▶ _TASK STATEMENT_
When the string "Oficinas" appears in a line of the records, show the whole line.

▶ _DATA_
*** Begin section ***

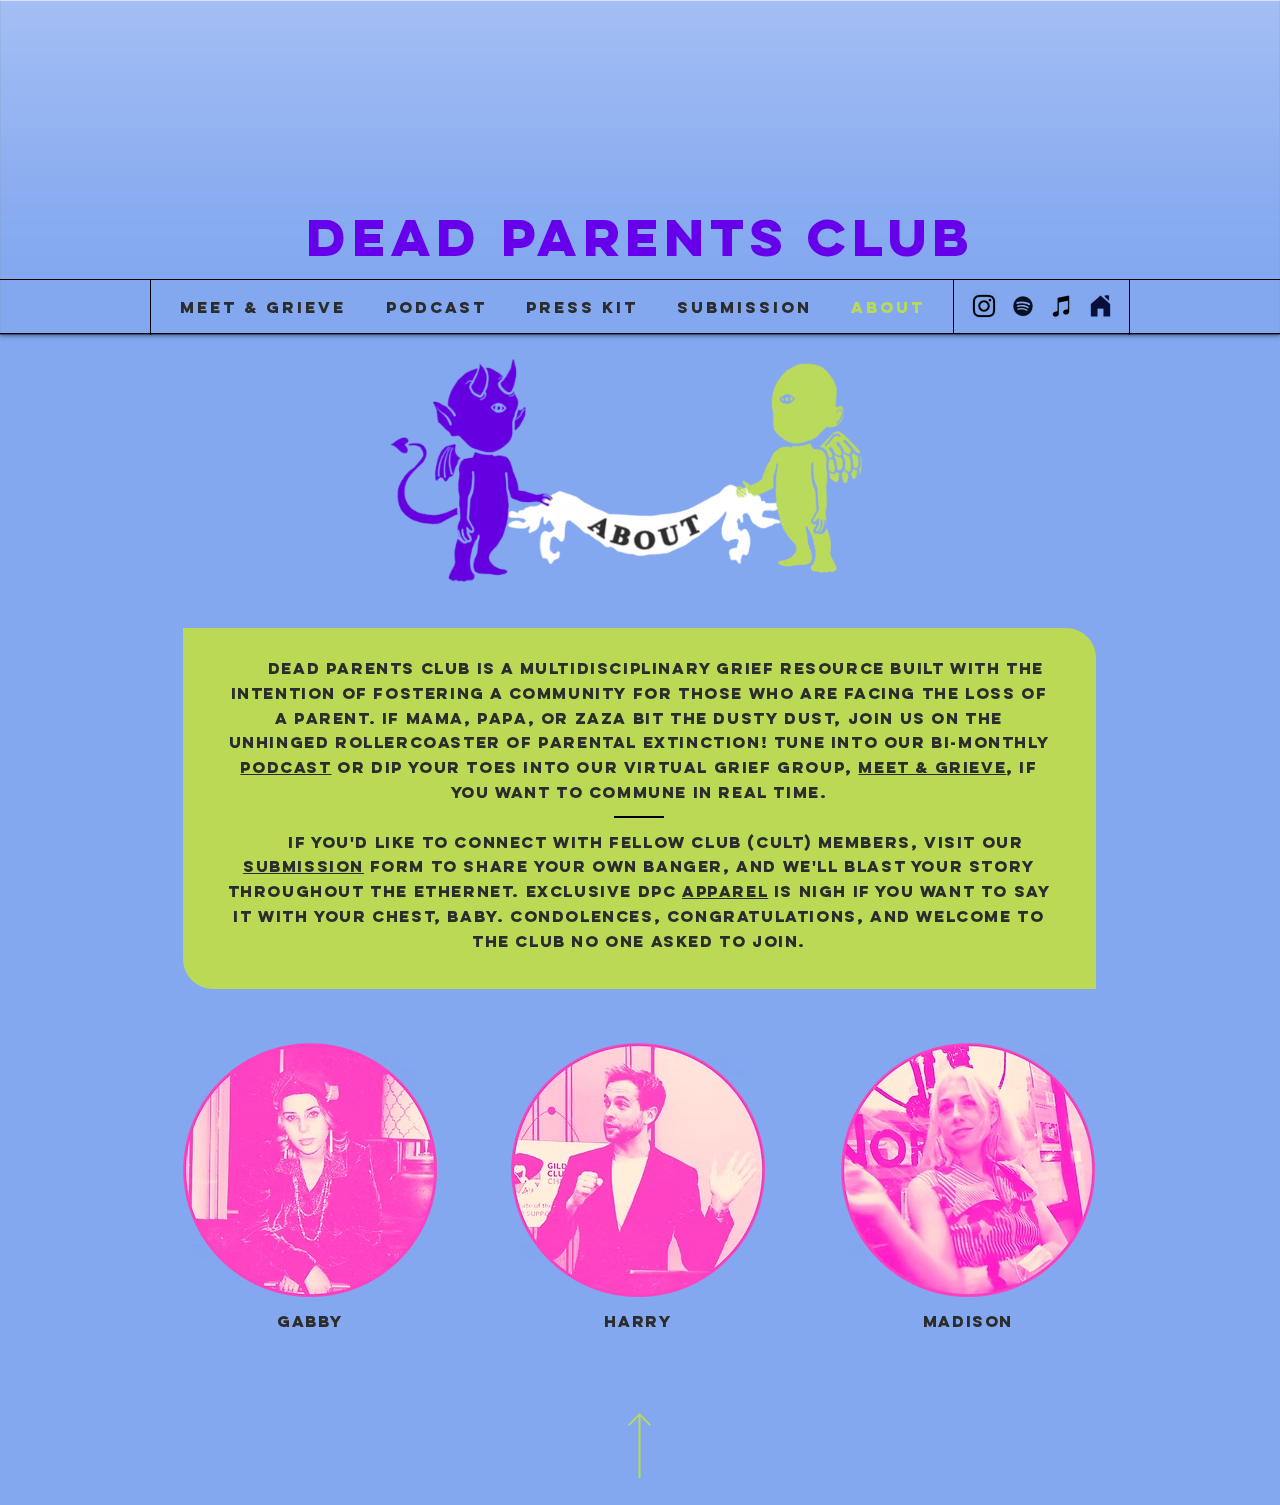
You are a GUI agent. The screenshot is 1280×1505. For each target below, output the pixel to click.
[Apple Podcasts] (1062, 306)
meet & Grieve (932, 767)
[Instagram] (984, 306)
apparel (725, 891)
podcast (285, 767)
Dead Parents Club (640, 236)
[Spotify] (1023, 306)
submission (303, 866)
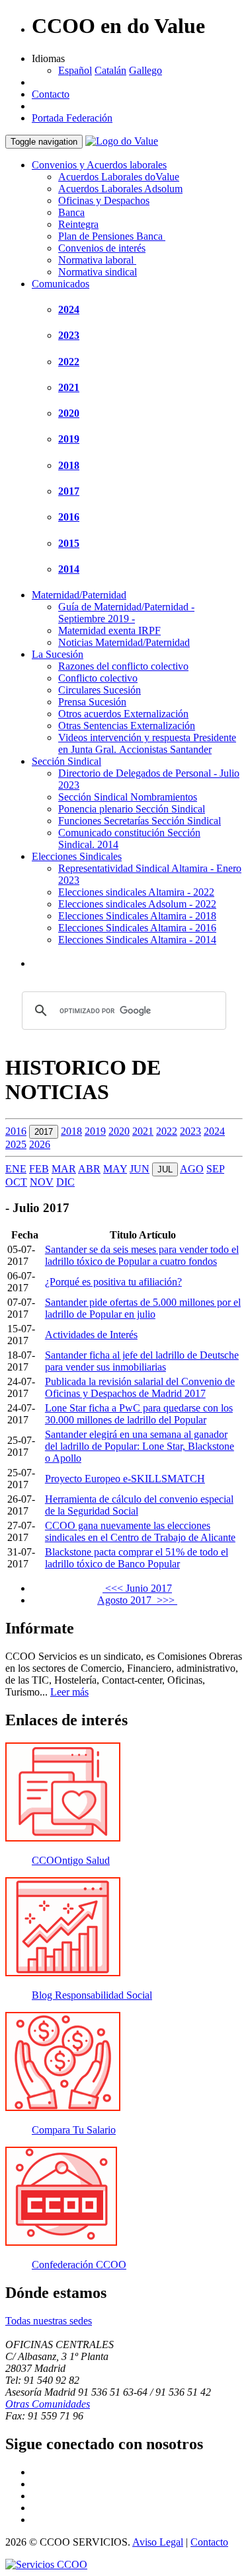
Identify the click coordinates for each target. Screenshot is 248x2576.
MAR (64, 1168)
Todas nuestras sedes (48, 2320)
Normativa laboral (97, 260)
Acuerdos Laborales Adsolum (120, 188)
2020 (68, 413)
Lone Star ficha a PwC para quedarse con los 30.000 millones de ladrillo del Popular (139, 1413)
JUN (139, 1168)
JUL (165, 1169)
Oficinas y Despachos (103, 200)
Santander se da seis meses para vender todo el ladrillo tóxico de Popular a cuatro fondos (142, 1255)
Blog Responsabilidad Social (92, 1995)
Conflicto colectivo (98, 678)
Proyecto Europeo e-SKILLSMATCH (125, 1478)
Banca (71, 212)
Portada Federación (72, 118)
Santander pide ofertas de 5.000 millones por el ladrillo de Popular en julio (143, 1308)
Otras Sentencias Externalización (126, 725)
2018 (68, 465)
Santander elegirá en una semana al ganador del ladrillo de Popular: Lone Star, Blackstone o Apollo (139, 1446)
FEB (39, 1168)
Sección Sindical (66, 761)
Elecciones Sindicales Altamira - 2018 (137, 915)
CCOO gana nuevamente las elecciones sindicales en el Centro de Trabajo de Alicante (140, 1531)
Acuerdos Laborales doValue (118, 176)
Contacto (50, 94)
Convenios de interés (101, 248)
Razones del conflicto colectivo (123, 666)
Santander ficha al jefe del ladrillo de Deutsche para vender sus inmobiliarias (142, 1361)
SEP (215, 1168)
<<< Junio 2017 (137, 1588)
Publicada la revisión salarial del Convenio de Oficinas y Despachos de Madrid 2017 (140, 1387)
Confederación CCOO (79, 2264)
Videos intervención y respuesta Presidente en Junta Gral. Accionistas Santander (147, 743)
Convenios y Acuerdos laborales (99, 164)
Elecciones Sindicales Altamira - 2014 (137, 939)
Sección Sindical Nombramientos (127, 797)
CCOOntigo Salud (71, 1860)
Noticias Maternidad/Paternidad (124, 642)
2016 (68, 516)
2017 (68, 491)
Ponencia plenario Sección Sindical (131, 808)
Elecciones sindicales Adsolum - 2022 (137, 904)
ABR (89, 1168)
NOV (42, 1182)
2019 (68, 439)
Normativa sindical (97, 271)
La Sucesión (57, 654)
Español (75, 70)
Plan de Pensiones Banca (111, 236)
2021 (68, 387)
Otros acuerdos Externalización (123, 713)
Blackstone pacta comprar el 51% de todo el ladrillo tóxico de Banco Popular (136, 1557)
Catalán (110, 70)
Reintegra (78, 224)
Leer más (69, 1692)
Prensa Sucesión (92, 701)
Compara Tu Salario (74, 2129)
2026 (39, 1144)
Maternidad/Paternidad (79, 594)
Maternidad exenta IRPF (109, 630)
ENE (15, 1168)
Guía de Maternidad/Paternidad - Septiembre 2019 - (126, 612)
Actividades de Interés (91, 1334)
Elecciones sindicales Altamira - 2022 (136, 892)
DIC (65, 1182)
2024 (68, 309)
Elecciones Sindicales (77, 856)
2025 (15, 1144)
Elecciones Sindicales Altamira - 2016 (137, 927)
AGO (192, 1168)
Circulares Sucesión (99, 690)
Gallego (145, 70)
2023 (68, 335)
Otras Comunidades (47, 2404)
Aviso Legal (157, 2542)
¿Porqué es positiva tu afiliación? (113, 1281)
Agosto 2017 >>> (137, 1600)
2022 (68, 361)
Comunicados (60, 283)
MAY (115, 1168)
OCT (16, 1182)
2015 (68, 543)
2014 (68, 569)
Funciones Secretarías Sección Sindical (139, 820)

*** End section ***
*** Begin section ***

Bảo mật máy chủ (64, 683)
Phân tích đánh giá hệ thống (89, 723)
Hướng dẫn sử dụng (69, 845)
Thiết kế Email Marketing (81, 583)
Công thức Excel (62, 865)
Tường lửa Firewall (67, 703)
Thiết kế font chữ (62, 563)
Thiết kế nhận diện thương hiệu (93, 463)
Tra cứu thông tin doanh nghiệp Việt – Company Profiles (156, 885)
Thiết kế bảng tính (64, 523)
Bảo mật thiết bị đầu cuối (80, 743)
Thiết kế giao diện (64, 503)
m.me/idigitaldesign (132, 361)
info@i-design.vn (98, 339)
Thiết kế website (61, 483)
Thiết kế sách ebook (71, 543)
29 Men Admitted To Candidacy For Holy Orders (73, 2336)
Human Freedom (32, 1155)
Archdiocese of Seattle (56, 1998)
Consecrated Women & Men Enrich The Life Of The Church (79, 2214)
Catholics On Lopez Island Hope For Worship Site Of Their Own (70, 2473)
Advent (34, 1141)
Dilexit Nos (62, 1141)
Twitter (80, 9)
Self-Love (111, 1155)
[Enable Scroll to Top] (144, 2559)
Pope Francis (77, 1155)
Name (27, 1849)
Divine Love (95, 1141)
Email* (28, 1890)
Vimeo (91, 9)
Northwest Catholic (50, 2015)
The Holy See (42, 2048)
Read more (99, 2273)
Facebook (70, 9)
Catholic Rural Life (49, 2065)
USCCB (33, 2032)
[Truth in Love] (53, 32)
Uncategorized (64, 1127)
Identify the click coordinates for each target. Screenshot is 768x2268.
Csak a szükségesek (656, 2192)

*** End section ***

▶ _RESULT FOR THIS TASK_
Oficinas y Despachos (103, 200)
Publicada la revisión salarial del Convenio de Oficinas y Despachos de Madrid 2017 (140, 1387)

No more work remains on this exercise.